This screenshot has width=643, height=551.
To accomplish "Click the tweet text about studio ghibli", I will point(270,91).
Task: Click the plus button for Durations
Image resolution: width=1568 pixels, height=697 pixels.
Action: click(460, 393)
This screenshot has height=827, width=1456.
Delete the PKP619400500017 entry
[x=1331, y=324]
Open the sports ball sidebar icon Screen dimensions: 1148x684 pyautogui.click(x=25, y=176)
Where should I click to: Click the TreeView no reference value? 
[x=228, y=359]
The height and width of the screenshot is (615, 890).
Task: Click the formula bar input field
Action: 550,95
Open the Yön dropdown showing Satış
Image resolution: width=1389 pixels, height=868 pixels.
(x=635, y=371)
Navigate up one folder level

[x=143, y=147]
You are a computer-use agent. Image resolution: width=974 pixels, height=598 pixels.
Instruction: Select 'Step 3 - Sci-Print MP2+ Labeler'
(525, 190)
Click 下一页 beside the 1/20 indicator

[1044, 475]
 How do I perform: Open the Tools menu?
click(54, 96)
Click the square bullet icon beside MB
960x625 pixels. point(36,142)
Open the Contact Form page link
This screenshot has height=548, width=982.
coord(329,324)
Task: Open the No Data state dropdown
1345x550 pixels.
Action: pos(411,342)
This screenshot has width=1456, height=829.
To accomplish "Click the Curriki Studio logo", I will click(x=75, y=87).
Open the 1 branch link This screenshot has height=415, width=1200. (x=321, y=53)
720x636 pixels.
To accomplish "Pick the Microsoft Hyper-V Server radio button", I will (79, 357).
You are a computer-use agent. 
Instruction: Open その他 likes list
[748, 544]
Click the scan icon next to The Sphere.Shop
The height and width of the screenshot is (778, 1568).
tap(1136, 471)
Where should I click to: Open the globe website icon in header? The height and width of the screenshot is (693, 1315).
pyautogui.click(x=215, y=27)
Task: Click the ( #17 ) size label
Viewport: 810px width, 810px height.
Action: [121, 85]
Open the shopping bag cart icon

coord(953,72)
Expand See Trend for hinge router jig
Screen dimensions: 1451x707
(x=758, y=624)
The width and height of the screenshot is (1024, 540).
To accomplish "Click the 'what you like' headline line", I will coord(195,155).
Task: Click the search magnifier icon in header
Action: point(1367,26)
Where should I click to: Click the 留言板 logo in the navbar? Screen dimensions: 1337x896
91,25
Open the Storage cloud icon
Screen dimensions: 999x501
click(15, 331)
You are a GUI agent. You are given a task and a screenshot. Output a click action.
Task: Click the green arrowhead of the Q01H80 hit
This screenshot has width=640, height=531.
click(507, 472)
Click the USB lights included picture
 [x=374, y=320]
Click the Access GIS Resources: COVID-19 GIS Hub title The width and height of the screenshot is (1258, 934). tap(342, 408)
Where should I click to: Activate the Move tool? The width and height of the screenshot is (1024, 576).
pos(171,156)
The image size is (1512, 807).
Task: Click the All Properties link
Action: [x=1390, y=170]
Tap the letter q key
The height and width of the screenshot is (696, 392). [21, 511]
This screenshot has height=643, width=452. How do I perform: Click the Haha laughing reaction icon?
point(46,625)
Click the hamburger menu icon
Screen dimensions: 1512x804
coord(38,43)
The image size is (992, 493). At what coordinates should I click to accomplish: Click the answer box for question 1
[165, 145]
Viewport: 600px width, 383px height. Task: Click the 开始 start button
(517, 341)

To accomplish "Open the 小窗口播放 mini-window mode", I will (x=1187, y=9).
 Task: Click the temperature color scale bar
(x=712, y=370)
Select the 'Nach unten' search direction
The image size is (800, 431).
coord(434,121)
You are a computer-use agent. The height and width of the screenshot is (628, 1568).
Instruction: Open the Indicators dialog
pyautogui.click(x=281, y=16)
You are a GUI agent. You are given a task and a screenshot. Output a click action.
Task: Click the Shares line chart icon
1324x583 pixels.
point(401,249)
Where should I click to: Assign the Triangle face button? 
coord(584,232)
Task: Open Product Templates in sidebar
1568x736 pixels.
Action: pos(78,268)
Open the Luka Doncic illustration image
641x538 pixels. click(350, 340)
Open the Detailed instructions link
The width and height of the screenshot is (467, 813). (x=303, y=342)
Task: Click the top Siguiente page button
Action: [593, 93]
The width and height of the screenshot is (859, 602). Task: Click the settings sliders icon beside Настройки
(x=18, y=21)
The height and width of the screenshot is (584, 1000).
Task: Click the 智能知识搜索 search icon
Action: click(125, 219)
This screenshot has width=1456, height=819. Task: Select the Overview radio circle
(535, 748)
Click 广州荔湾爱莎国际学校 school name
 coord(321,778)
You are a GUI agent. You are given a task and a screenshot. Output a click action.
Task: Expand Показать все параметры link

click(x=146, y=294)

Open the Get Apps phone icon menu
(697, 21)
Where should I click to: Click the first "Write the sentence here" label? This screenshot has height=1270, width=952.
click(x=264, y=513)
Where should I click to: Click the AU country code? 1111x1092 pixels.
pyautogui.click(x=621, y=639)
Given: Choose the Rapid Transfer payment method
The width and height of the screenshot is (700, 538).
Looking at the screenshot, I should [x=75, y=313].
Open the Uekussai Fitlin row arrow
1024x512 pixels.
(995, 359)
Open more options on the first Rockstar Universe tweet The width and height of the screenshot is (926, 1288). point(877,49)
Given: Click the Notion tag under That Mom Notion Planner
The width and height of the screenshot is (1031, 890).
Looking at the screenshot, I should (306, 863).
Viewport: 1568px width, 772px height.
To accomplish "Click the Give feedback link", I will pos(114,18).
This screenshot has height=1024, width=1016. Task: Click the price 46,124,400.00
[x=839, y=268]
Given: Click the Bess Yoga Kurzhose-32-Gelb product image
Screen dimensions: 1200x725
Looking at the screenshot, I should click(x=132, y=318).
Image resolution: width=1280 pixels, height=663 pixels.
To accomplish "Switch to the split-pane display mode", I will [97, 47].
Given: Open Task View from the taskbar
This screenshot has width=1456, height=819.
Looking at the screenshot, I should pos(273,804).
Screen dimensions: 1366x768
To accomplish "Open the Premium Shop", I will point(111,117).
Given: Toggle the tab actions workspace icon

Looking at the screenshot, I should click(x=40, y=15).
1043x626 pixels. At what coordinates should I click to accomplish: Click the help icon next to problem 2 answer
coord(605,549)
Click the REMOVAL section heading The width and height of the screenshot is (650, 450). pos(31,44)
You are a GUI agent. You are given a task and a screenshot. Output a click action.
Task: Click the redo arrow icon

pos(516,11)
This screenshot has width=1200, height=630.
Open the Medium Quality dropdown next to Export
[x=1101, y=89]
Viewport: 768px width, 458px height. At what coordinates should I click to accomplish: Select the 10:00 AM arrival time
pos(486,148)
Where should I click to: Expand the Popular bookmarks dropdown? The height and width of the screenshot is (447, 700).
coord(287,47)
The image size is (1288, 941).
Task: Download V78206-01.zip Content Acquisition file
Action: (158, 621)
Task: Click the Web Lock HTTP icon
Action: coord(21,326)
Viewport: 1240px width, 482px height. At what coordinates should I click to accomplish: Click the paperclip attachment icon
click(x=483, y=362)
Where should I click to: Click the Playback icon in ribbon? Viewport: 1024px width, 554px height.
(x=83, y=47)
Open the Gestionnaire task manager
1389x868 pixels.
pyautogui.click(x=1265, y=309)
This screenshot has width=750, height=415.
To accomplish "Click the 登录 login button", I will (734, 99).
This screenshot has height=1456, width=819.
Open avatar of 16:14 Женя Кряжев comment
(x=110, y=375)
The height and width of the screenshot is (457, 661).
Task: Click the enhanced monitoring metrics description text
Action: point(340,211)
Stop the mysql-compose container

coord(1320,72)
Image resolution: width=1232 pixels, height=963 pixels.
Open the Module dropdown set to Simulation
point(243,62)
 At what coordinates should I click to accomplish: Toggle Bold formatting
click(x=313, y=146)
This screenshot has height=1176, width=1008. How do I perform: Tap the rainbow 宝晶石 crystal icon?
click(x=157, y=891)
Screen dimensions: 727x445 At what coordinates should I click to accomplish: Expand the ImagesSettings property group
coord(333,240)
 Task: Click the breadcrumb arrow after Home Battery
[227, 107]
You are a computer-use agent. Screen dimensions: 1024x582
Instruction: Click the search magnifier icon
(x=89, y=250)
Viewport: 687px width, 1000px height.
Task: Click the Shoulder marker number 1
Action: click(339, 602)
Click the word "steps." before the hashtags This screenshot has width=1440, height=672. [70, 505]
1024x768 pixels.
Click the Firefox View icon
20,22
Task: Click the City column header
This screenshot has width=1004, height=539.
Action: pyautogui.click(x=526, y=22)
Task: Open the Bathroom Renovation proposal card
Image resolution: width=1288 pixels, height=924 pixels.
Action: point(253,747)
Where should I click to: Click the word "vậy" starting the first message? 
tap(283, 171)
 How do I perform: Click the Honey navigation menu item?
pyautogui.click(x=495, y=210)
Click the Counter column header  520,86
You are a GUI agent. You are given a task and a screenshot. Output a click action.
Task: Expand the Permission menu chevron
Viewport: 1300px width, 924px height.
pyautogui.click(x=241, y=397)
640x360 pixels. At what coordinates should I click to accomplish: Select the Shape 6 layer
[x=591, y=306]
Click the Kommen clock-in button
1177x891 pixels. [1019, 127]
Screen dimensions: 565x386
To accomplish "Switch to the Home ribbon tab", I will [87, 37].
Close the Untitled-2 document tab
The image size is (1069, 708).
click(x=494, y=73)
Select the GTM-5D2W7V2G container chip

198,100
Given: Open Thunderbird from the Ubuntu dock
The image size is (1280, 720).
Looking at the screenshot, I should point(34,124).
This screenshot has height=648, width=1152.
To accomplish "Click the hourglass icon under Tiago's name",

● Given instruction: Write out again, word for word, the items from the very first line down to the line containing "Open the sports", including both of those lines.

● Solution for this task:
This screenshot has width=643, height=551.
To accomplish "Click the tweet text about studio ghibli", I will point(270,91).
Task: Click the plus button for Durations
Image resolution: width=1568 pixels, height=697 pixels.
Action: click(460, 393)
This screenshot has height=827, width=1456.
Delete the PKP619400500017 entry
[x=1331, y=324]
Open the sports ball sidebar icon Screen dimensions: 1148x684 pyautogui.click(x=25, y=176)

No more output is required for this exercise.